I am trying to improve speed of simple UPDATE query, but it is taking between 0.7-1.5s for one row, which is too slow.
UPDATE users SET firstname = 'test' WHERE userid=2120;
Here is explain:
Update on users (cost=0.43..8.45 rows=1 width=331) (actual time=0.068..0.068 rows=0 loops=1)
-> Index Scan using users_pkey on users (cost=0.43..8.45 rows=1 width=331) (actual time=0.039..0.040 rows=1 loops=1)
Index Cond: (userid = 2120)
Trigger updatemv: time=727.372 calls=1
Total runtime: 727.487 ms
Total database size is 20GB and about 60 tables. I have problems with table 'users' which has 1.36 million rows. Table 'users' has 36 columns (4 bigint, 5 integers, 10 character varying (from 32 to 255) and other are boolean fields), half of them are null for a lot of rows. Also there are 6 indexes on 'users' table. Database is hosted on Amazon RDS db.m4.2xlarge with 8 vCPU, 32 GB RAM and 100 GB SSD. Version of PostgresSQL is 9.3.

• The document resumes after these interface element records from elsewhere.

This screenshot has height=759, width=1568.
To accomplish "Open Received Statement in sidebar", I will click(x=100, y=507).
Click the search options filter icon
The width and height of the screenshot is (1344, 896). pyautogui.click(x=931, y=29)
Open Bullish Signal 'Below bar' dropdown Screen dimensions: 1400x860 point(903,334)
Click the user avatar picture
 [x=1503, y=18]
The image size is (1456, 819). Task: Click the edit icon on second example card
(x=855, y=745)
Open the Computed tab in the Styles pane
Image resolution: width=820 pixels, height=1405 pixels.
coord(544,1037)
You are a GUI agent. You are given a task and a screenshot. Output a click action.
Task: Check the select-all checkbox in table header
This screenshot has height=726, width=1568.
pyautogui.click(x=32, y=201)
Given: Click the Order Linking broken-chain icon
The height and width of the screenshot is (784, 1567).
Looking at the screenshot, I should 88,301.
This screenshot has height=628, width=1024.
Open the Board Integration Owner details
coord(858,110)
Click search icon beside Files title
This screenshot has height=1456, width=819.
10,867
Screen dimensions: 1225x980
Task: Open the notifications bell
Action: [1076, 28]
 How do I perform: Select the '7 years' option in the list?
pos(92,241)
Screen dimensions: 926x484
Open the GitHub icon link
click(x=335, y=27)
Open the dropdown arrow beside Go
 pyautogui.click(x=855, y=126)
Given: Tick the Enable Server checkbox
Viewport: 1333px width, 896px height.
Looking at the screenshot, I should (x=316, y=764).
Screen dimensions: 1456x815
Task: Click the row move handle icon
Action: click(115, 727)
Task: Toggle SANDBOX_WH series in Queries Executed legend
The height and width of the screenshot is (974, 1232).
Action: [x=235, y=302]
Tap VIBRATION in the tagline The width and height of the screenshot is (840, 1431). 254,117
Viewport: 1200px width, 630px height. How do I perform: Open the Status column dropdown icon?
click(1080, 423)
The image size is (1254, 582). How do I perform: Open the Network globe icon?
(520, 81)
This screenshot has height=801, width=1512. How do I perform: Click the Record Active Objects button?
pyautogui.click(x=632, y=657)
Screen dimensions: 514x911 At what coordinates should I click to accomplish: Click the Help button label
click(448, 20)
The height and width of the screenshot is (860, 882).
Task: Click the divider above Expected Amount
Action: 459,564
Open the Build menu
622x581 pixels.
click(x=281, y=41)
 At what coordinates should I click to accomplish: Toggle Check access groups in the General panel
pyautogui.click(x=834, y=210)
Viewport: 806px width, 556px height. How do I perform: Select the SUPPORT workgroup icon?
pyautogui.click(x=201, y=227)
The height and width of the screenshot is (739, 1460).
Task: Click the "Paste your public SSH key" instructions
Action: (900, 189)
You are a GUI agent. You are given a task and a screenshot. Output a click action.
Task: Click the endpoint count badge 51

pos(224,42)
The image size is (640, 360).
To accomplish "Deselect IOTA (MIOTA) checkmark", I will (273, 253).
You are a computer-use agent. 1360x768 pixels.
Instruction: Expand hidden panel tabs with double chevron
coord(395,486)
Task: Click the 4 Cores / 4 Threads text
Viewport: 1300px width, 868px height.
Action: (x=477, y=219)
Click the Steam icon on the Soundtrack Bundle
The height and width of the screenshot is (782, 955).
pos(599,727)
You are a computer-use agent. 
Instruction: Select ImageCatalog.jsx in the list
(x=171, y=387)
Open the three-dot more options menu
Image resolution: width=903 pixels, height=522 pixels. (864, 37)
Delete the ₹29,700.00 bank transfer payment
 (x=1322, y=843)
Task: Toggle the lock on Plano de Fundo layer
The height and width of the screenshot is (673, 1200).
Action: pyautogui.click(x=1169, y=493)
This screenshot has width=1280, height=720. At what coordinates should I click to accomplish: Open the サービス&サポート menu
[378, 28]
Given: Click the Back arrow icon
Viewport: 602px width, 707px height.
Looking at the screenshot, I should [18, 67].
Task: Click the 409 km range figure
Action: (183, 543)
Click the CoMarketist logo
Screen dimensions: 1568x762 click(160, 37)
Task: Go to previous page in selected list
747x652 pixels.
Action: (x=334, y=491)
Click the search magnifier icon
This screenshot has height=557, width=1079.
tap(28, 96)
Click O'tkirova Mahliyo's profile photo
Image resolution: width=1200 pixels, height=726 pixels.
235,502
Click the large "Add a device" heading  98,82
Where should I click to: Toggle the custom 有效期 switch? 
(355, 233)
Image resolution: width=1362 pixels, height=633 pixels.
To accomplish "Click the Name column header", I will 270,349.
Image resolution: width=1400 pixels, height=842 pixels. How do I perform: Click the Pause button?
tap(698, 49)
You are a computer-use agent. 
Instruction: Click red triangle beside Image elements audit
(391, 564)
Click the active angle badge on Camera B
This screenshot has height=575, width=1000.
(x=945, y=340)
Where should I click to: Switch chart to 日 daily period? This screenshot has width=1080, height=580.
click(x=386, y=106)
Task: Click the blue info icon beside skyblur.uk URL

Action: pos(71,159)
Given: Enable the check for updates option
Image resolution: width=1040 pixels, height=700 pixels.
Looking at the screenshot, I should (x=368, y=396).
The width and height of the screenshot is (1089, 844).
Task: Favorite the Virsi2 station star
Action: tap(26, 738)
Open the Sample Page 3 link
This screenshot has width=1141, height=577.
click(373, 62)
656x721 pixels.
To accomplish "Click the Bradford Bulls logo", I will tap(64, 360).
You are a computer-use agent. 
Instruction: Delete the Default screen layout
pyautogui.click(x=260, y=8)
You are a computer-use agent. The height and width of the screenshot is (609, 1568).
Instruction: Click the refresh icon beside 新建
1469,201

I tried to VACUUM ANALYZE tables and that helped, but it is still too slow.
I read about upgrading RAM/CPU, tuning database in postgresql.conf, creating separated tablespace for big table, etc. But I am not sure what is the best approach for handling big tables with million rows.
With current trend my table will grow to 20 milion rows in next 12 months, so I need durable solution.
Any advice how to improve speed of UPDATE query on big tables are helpful.
NULL.Trigger updatemv: time=727.372 calls=1You have triggers on this table, or other tables with FKs that refer to it?